E1303

BAYESIAN AB INITIO PHASING: THE ROLE OF STRUCTURE FACTOR STATISTICS WITH BUILT-IN STEREOCHEMISTRY. Gérard._Bricogne, Medical Research Council Laboratory of Molecular Biology, Hills Road, Cambridge CB2 2QH, England; and LURE, Bâtiment 209D, 91405 Orsay, France.

So far the main efforts in formulating and implementing the Bayesian approach to structure determination have been directed towards the design of (1) a more powerful method (the saddlepoint approximation) for evaluating joint probability distributions of structure factors, capable of handling non-uniform distributions of random atomic positions (using the maximum-entropy method); and of (2) a systematic protocol for forming hypotheses (typically, but not exclusively, trial phase assignments), for sampling them efficiently (e.g. by "magic lattices" based on error-correcting codes) and for testing them against the available data (by examining the log-likelihood gain statistic).

In spite of these elaborations, the initial assumptions on which the Bayesian statistical machinery is set to work remain the same as that of standard direct methods: all atoms are assumed to be statistically independent, so that chemical bonding rules are ignored. Overcoming this embarrassing inadequacy, i.e. finding a way of incorporating a priori stereochemical knowledge into structure factor statistics, has proved one of the most elusive questions in theoretical crystallography.

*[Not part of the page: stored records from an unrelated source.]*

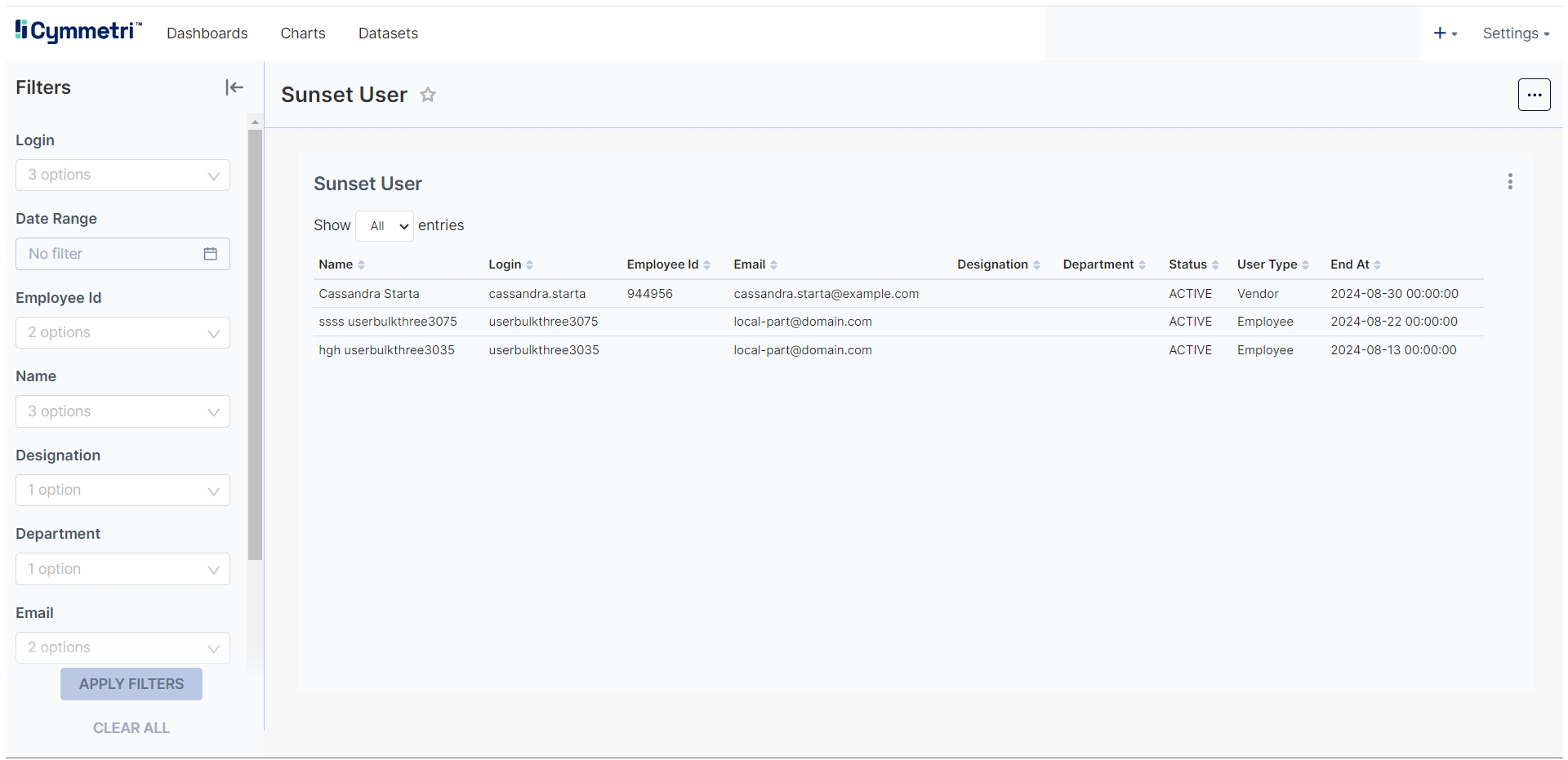Open the chart's vertical dots menu

(1510, 181)
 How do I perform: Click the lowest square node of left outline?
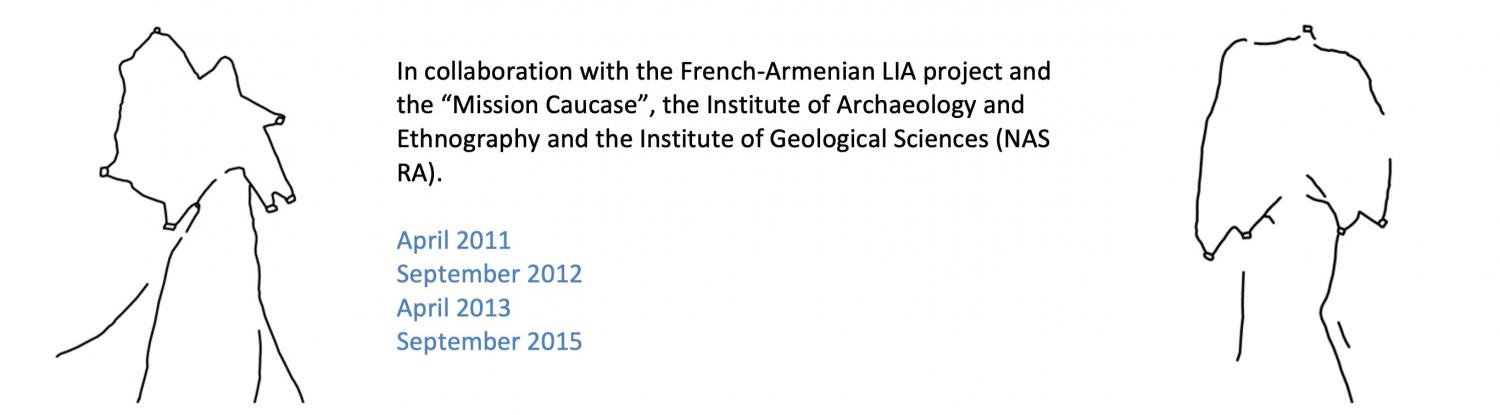(169, 227)
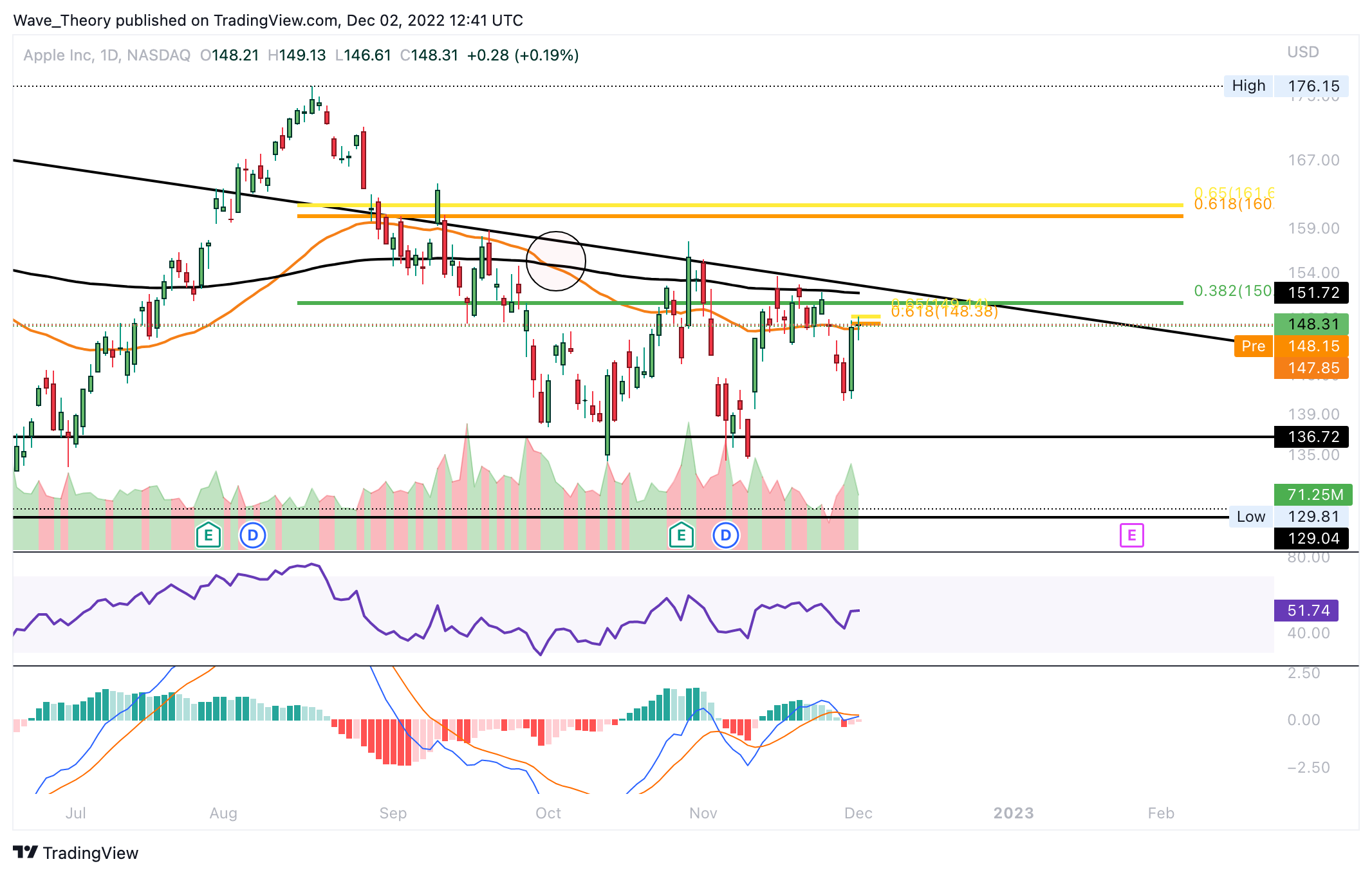Click the green 71.25M volume label
This screenshot has width=1372, height=875.
(1313, 495)
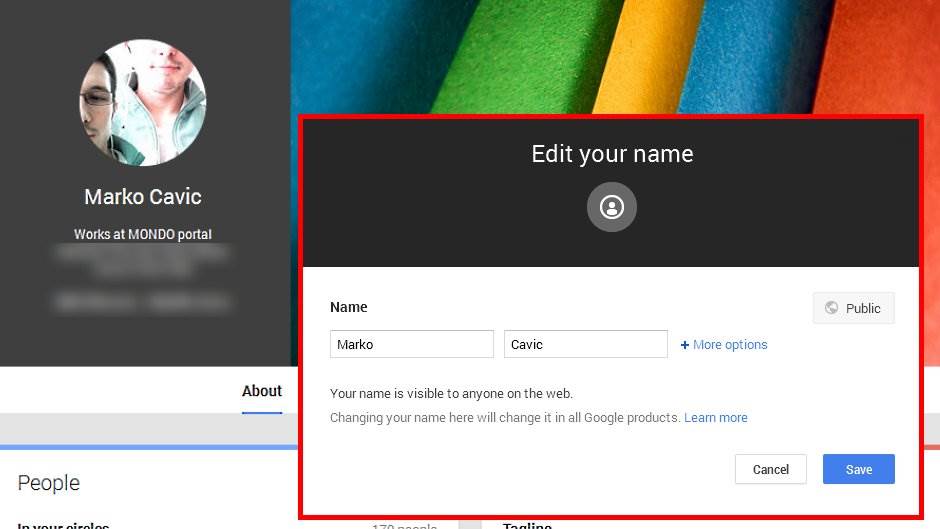Click the colorful cover photo banner
Viewport: 940px width, 529px height.
[600, 55]
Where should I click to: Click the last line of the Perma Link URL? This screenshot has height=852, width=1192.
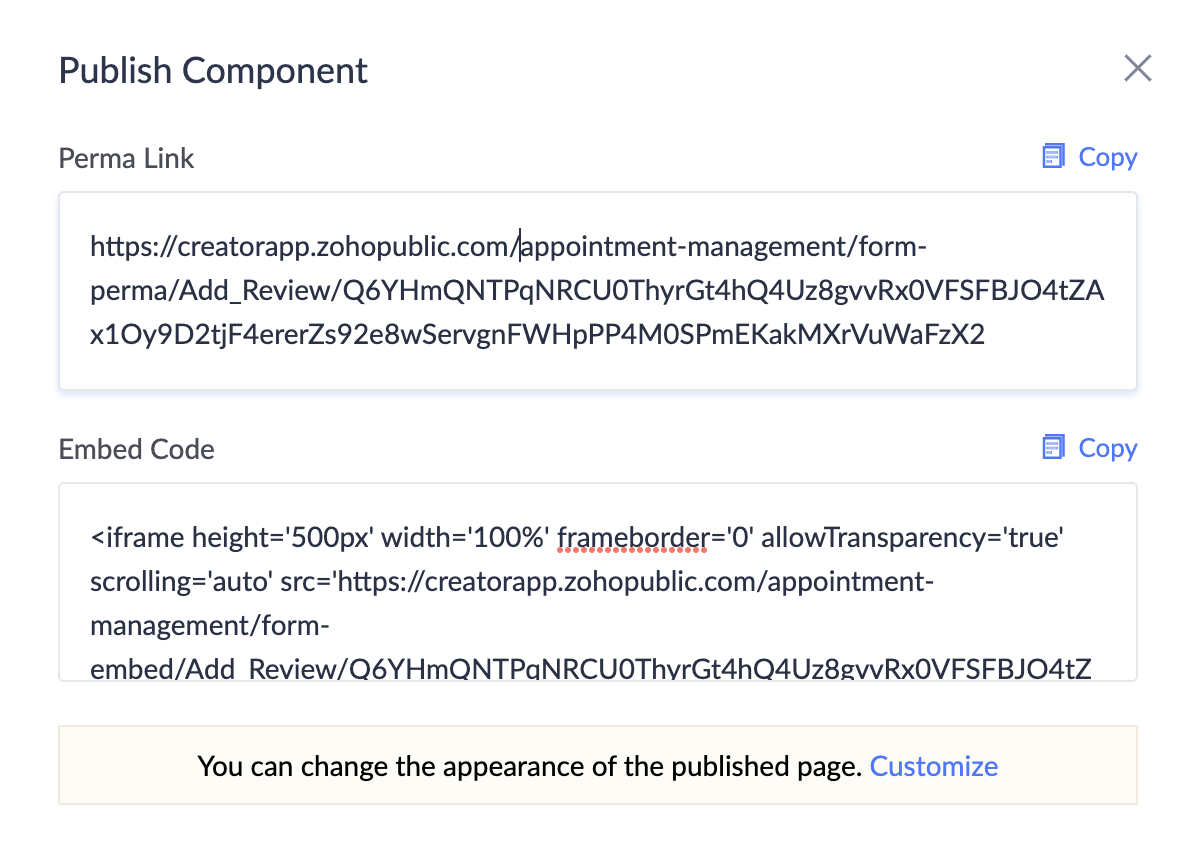tap(537, 334)

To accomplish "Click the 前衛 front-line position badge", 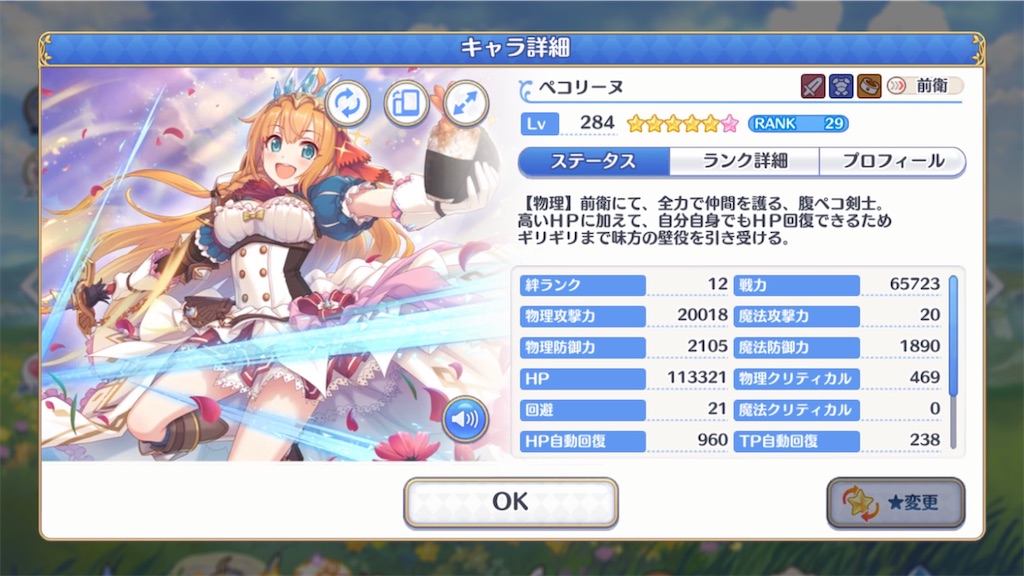I will [924, 86].
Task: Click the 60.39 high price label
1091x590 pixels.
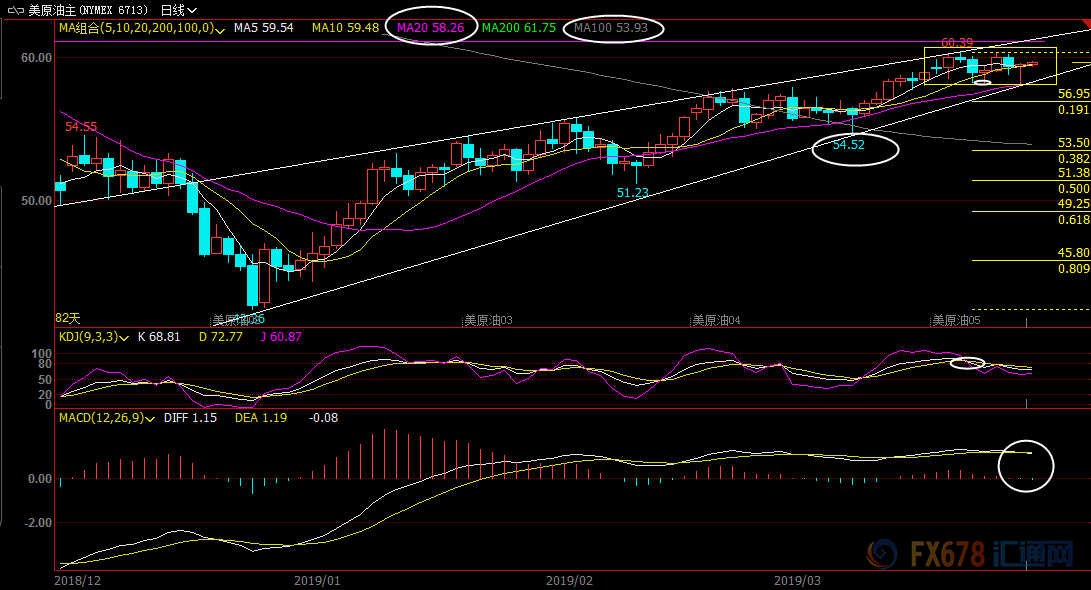Action: (956, 43)
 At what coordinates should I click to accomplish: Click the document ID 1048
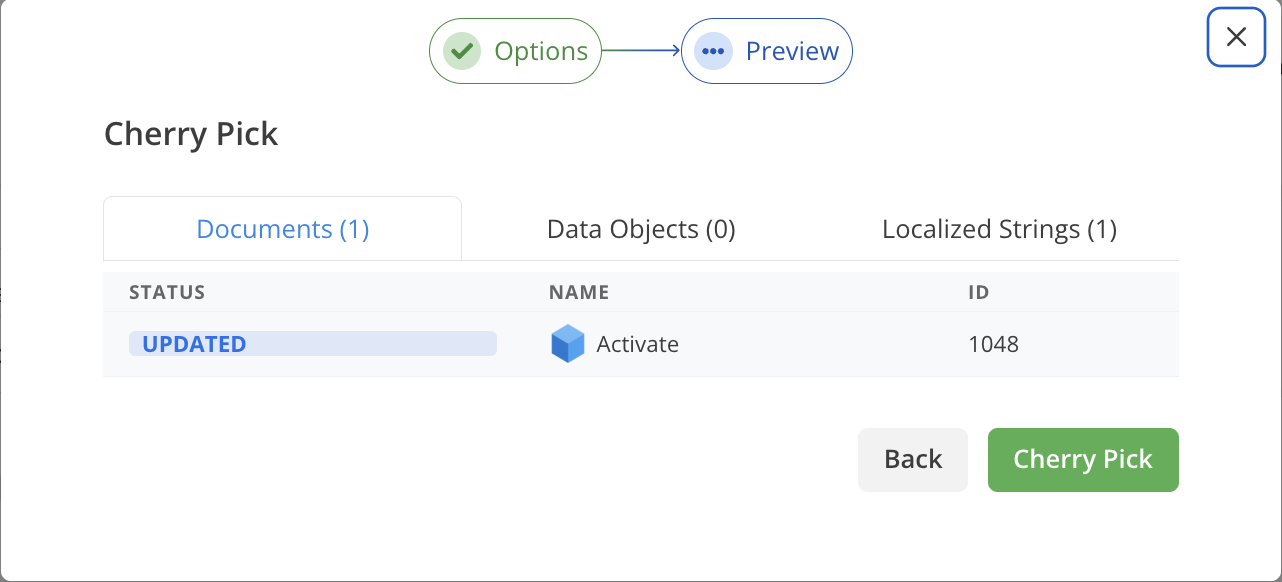coord(993,344)
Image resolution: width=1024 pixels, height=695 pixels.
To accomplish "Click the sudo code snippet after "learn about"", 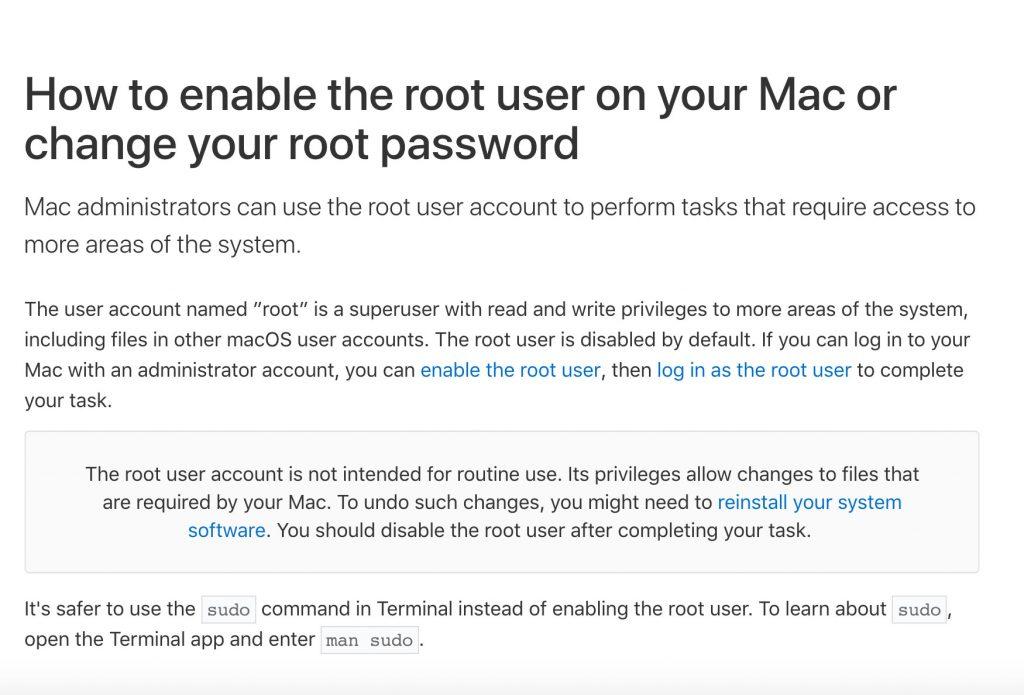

It will be shown here that the key concepts of saddlepoint approximation and maximum-entropy distributions can be applied to this problem to yield joint probability distributions of structure factors with built-in stereochemistry, i.e. a priori statistical criteria of stereochemical validity [1]. This procedure can use a hierarchically organised knowledge base incorporating the known clusterings of short hexapeptide building blocks, of secondary and super-secondary motifs, and of domain folds. Sequential Bayesian inference can be conducted on the basis of these more stringent criteria in such a way as to consult all relevant structural information to compensate for the relative paucity of diffraction data which distinguishes the macromolecular from the "small moiety" situation. This procedure provides the natural foundation on which to build a genuine expert system for knowledge-based structure determination.

Reference

[1] BRICOGNE, G. (1995). In ECCC Computational Chemistry (Bernardi & Rivail, editors). Amer. Inst. of Phys. Conf. Proceedings, 330, 449-470.